### Esercizio
Secondo il brano sulle carceri italiane, qual è la recidività dei detenuti che hanno svolto attività lavorativa retribuita in carcere?

### Brano
Secondo il rapporto di maggio stilato dal Consiglio d’Europa (Council of Europe Annual Penal Statistic) i detenuti nelle carceri italiane sono 65.891, ben 20.000 in più rispetto alla capacità degli stabili.
Presidente della Repubblica Napolitano e Unione Europea ricordano al Governo che è una vera e propria emergenza, per detenuti e polizia penitenziaria.
La maggior parte delle carceri italiane non sono, purtroppo, quelle simpatiche caffetterie in franchising con la ricetta del “Signor Cicirinella” – «compagno di cella ci ha dato mammà» – che abbiamo spesso canticchiato con Fabrizio (De Andrè). Nulla vieta che possano diventarlo.
Il lavoro nobilita e risolve problemi di spazio, il Ministero della Giustizia ha precisato i numeri. Dati alla mano e occhi sbarrati: i detenuti che hanno svolto attività lavorativa retribuita in carcere hanno una recidività del 2% , contro il 90% di chi non è stato incluso in un percorso formativo e lavorativo.
Squillino le trombe! Ecco due percentuali che possono far spalancare le falangi anche a chi non si accontenta di argomenti quali diritti inviolabili, rieducazione secondo la Costituzione(art. 27) e salvaguardia della dignità.
Nel mondo che vorrei, nei penitenziari vedremmo esseri umani impegnati a svolgere attività educative e lavorative regolari (full time e secondo CCNL). Il tutto sarebbe utile a rifondare lo Stato del costo della detenzione, ma soprattutto renderebbe la persona consapevole delle proprie capacità. Una volta uscita avrebbe una buona carta da giocare e non sarebbe un gioco d’azzardo.

### Blocco dati

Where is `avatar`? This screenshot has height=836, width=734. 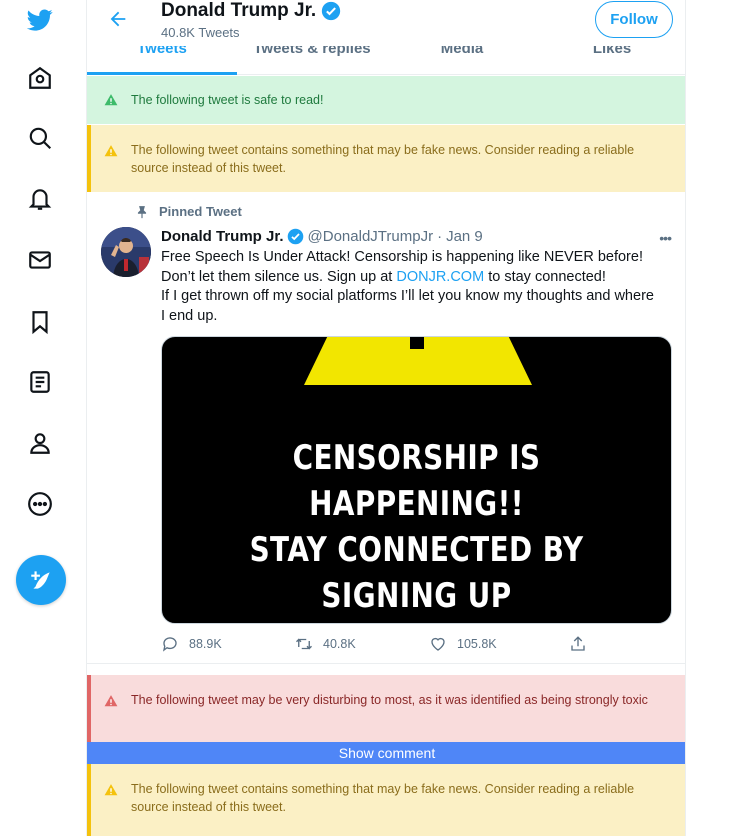
avatar is located at coordinates (126, 252).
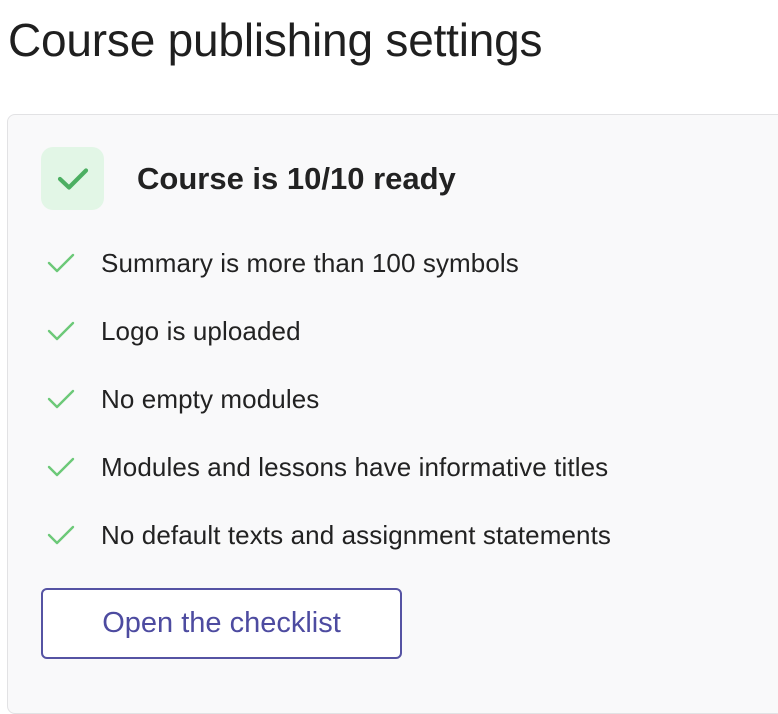 The height and width of the screenshot is (714, 778). Describe the element at coordinates (276, 40) in the screenshot. I see `page-title: Course publishing settings` at that location.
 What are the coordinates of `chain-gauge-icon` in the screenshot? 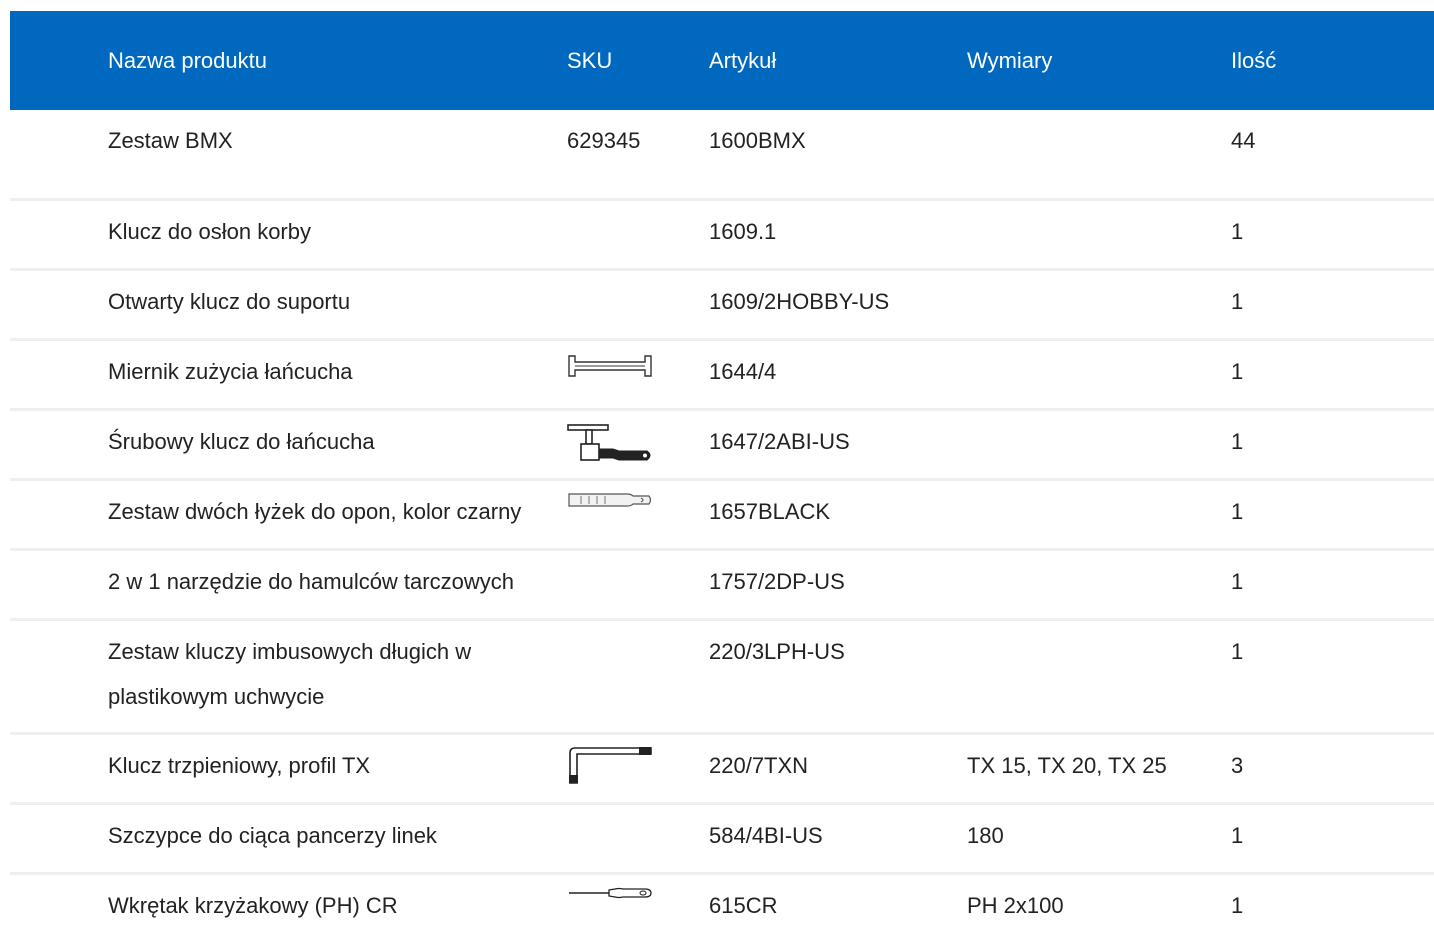 It's located at (610, 366).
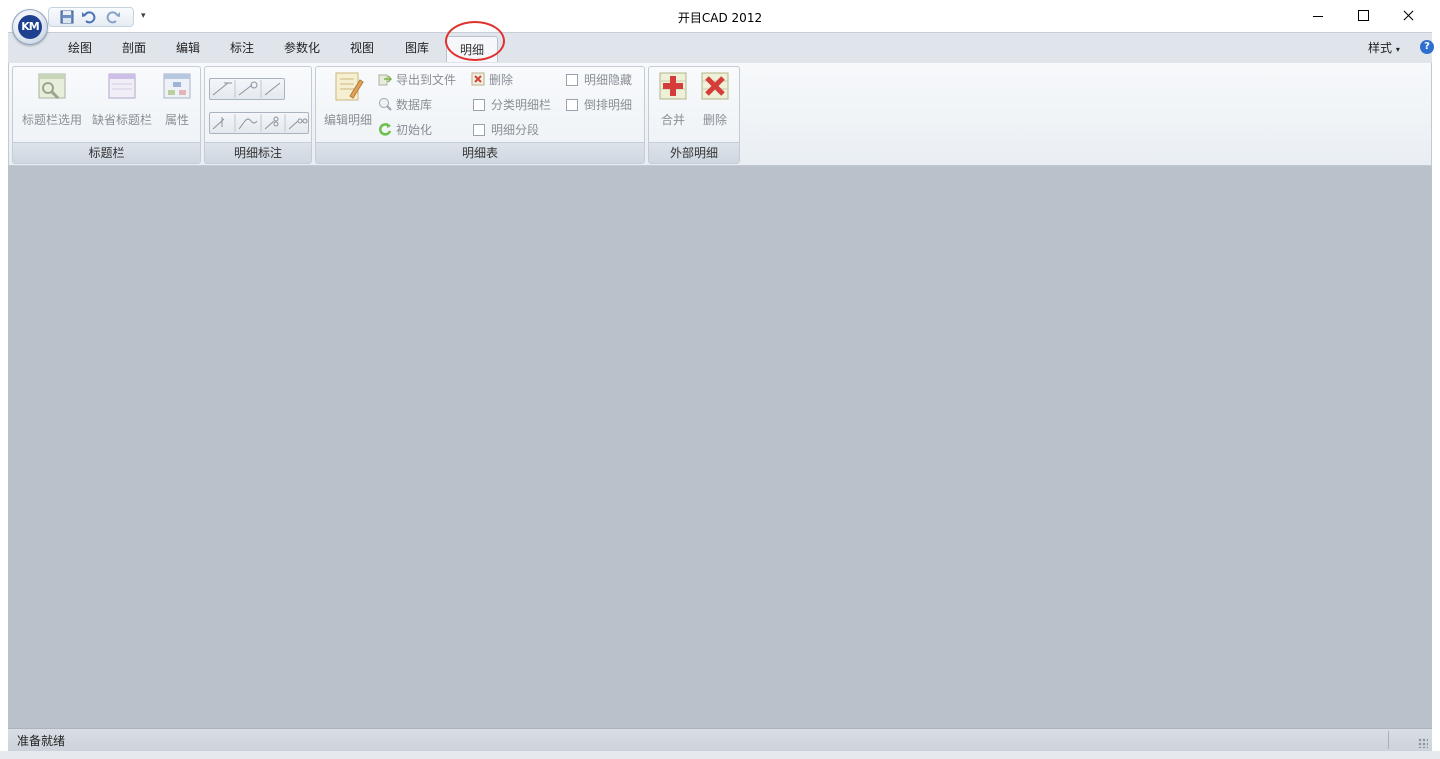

### Spazio risposta
Il 2%.